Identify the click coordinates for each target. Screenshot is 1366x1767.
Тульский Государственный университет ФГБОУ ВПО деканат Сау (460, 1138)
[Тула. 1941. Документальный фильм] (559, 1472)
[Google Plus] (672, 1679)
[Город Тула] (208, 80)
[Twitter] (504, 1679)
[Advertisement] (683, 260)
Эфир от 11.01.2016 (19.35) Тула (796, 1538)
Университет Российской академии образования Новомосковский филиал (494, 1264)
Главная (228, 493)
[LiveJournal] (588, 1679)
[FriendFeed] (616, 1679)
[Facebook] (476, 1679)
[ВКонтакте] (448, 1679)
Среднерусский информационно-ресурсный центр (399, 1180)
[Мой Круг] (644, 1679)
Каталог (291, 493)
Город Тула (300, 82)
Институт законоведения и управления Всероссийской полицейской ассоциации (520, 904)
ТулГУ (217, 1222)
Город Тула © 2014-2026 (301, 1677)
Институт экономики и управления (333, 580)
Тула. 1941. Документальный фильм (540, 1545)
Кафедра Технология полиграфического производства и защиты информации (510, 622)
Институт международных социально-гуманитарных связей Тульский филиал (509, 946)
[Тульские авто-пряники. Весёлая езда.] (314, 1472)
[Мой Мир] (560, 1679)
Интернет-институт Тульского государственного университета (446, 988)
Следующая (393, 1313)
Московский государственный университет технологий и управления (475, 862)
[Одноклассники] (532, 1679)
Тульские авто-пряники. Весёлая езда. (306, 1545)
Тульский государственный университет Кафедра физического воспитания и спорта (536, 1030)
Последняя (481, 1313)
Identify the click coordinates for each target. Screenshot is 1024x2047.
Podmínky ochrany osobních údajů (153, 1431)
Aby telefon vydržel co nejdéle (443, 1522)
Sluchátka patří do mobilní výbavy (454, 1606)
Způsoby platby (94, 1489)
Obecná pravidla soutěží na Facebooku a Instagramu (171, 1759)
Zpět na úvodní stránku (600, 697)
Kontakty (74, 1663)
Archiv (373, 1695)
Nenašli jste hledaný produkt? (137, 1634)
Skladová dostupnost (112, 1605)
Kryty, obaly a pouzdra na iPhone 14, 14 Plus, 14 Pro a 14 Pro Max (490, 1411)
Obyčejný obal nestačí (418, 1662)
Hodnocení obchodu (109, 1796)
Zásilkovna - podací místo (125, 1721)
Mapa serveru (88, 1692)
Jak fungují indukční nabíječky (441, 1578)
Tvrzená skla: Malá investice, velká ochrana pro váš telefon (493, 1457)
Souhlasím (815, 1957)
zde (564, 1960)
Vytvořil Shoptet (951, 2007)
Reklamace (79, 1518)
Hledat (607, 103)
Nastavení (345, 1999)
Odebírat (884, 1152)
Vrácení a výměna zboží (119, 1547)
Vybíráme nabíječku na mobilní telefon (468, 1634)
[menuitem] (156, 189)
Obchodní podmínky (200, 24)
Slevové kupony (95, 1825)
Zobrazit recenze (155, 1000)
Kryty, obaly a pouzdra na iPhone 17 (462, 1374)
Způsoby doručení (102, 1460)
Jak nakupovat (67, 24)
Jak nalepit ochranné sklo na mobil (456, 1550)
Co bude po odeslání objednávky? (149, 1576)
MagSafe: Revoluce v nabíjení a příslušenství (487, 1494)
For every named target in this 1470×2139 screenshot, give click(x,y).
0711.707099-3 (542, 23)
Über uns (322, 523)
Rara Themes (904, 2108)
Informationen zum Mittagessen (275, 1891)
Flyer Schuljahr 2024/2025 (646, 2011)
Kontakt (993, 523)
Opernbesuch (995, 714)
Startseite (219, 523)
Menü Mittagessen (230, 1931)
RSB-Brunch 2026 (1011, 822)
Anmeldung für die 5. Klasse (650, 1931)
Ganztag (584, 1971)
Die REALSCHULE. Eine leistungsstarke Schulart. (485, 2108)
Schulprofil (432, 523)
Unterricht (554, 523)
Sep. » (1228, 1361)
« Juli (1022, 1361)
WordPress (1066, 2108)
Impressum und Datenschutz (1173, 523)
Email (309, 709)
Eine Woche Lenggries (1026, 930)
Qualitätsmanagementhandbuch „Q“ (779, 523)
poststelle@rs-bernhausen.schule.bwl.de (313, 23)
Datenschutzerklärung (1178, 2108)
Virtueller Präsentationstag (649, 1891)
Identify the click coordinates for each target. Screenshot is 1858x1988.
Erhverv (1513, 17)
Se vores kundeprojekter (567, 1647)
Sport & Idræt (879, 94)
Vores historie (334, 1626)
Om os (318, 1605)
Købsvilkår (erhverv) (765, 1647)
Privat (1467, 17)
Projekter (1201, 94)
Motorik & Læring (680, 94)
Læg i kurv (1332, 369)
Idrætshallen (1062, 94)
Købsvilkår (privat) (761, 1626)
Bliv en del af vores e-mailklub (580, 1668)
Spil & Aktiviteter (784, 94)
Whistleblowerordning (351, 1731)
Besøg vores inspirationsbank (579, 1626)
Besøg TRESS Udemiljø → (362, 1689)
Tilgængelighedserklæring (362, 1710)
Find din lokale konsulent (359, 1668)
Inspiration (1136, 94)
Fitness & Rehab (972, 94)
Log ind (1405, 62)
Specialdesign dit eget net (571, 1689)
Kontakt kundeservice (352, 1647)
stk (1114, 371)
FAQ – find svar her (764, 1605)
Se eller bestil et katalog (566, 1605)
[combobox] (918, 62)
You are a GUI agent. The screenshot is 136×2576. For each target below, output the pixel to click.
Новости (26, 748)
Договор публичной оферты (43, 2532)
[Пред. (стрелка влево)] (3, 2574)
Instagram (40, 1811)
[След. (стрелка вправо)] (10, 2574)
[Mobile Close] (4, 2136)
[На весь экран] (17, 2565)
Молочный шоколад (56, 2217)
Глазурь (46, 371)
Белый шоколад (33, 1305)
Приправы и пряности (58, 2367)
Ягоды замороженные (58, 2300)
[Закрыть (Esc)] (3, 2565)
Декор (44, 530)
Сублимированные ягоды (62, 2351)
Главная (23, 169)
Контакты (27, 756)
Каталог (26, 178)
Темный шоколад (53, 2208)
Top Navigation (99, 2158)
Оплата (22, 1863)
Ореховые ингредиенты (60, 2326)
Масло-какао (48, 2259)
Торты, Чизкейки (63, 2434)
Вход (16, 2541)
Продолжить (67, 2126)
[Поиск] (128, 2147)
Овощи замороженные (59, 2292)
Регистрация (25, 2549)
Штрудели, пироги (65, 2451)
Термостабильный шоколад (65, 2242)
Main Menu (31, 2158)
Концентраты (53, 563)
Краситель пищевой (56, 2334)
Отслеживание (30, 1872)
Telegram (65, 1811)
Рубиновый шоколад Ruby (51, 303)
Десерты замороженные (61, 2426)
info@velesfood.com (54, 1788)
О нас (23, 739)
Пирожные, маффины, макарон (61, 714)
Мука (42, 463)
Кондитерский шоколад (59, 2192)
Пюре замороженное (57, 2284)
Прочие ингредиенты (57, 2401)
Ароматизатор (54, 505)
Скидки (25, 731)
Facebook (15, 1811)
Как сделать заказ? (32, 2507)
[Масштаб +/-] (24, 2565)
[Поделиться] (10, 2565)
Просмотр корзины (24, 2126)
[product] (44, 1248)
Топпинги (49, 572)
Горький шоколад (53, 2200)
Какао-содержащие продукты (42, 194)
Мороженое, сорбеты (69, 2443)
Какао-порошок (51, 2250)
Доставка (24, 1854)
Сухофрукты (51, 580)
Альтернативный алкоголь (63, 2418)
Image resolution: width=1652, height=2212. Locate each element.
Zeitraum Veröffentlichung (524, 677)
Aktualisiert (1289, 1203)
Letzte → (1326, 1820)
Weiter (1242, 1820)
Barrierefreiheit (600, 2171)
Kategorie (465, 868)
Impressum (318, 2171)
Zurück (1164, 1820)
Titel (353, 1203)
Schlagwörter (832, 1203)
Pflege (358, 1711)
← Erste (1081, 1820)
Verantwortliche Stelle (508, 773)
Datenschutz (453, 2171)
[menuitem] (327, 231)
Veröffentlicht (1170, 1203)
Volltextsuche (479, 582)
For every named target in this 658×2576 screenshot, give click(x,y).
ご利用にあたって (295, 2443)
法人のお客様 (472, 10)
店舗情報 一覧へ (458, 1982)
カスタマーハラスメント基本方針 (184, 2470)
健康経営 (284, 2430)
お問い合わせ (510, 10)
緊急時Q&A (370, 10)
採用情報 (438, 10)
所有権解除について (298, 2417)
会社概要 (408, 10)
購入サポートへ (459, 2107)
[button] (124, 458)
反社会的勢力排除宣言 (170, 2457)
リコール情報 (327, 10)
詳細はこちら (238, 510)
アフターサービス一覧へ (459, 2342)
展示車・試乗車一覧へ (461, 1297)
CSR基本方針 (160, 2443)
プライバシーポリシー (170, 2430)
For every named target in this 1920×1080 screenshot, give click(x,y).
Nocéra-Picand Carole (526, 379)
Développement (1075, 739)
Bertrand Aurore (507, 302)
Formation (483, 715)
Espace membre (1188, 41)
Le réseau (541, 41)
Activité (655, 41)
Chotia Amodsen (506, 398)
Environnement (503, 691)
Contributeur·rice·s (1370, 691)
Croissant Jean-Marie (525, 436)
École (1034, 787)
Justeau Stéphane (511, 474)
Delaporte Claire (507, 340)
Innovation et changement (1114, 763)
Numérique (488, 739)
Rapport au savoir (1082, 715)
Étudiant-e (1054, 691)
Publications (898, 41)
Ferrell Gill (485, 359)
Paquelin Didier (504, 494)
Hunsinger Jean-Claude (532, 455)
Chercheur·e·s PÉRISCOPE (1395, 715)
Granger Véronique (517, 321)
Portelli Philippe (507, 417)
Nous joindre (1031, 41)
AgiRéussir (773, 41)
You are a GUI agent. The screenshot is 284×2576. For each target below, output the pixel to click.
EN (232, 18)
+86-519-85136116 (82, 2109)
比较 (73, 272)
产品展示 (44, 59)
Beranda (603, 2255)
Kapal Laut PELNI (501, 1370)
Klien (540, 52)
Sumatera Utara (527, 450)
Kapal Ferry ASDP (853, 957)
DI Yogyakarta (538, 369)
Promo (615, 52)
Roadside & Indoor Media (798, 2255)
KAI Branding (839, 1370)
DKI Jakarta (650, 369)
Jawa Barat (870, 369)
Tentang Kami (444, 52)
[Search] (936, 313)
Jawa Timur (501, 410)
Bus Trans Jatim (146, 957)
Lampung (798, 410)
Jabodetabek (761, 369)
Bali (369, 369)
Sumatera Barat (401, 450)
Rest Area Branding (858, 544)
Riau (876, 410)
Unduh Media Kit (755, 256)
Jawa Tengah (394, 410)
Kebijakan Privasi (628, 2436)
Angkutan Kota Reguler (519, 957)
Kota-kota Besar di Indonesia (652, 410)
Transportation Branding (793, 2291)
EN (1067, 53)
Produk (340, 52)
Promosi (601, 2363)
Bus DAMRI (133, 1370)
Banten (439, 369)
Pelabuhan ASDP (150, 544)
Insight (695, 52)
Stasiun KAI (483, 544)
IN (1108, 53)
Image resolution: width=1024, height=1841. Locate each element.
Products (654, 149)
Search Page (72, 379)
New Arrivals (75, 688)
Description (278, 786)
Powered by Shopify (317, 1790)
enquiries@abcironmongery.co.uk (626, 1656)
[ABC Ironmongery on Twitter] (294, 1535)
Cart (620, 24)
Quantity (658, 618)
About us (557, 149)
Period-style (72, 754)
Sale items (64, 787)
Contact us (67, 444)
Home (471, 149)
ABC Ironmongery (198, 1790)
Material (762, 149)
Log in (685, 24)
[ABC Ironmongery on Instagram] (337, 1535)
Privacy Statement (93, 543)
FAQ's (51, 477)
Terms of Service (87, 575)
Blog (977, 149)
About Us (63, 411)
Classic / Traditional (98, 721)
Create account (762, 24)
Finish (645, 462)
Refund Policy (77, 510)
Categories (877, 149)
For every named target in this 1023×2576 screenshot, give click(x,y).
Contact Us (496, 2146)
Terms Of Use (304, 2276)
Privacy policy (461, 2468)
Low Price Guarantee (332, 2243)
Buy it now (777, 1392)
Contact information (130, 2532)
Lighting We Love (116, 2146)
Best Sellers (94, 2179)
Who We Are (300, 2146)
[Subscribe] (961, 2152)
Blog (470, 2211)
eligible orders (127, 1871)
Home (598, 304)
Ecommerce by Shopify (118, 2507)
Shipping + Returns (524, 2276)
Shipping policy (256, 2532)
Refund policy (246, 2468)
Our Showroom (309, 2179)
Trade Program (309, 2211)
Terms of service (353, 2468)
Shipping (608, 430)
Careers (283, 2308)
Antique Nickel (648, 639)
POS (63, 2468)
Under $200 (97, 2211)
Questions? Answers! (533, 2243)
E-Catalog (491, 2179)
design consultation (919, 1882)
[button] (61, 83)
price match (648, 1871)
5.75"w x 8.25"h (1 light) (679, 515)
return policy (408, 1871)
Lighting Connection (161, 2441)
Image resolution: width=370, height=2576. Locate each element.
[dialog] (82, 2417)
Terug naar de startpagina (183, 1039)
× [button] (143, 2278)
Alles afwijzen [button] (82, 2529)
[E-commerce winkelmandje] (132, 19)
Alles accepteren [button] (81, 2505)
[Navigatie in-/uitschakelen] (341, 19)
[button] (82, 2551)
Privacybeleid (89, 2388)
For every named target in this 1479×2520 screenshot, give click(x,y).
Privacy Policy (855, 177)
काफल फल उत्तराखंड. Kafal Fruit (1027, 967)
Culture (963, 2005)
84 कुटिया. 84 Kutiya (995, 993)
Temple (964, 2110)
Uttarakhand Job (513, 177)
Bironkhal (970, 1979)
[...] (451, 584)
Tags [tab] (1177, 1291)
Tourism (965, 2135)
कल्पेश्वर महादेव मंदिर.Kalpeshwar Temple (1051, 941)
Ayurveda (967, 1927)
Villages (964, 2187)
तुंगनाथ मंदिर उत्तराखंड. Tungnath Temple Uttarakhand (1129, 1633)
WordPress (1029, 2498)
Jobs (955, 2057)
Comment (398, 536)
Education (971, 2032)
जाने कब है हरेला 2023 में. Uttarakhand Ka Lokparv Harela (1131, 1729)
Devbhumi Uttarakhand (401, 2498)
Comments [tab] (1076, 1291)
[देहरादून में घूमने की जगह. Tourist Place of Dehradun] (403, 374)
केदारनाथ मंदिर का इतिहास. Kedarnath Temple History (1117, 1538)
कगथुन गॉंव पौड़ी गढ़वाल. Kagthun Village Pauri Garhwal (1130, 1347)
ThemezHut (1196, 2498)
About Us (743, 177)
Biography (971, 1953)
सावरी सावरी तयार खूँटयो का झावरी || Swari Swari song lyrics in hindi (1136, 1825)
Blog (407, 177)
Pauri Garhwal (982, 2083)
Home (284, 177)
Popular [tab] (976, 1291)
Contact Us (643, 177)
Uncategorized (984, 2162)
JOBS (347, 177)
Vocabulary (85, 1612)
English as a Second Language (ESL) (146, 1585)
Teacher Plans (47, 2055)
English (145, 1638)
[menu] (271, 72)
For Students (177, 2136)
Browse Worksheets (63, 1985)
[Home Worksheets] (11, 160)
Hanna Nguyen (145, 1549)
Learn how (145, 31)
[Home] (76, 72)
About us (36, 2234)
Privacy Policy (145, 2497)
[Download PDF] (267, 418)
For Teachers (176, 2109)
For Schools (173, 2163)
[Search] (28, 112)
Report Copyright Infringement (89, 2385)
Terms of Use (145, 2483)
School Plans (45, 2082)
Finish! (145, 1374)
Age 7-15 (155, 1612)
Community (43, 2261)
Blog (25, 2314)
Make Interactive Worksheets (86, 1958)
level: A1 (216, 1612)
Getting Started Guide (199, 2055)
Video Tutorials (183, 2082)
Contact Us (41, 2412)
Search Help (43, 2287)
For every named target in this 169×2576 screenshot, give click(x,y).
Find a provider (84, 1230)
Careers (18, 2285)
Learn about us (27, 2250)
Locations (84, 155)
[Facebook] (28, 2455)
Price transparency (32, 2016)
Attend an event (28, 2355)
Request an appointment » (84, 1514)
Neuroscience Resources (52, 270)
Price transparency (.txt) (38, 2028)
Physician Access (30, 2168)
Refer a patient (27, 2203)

------

**What needs to be done**
Repeat, character for character, the lines of the material above from the line with "Powered by Shopify (317, 1790)" through the line with "Our Showroom (309, 2179)".

**Response to the exercise**
Powered by Shopify (317, 1790)
enquiries@abcironmongery.co.uk (626, 1656)
[ABC Ironmongery on Twitter] (294, 1535)
Cart (620, 24)
Quantity (658, 618)
About us (557, 149)
Period-style (72, 754)
Sale items (64, 787)
Contact us (67, 444)
Home (471, 149)
ABC Ironmongery (198, 1790)
Material (762, 149)
Log in (685, 24)
[ABC Ironmongery on Instagram] (337, 1535)
Privacy Statement (93, 543)
FAQ's (51, 477)
Terms of Service (87, 575)
Blog (977, 149)
About Us (63, 411)
Classic / Traditional (98, 721)
Create account (762, 24)
Finish (645, 462)
Refund Policy (77, 510)
Categories (877, 149)
For every named target in this 1023×2576 screenshot, give click(x,y).
Contact Us (496, 2146)
Terms Of Use (304, 2276)
Privacy policy (461, 2468)
Low Price Guarantee (332, 2243)
Buy it now (777, 1392)
Contact information (130, 2532)
Lighting We Love (116, 2146)
Best Sellers (94, 2179)
Who We Are (300, 2146)
[Subscribe] (961, 2152)
Blog (470, 2211)
eligible orders (127, 1871)
Home (598, 304)
Ecommerce by Shopify (118, 2507)
Shipping + Returns (524, 2276)
Shipping policy (256, 2532)
Refund policy (246, 2468)
Our Showroom (309, 2179)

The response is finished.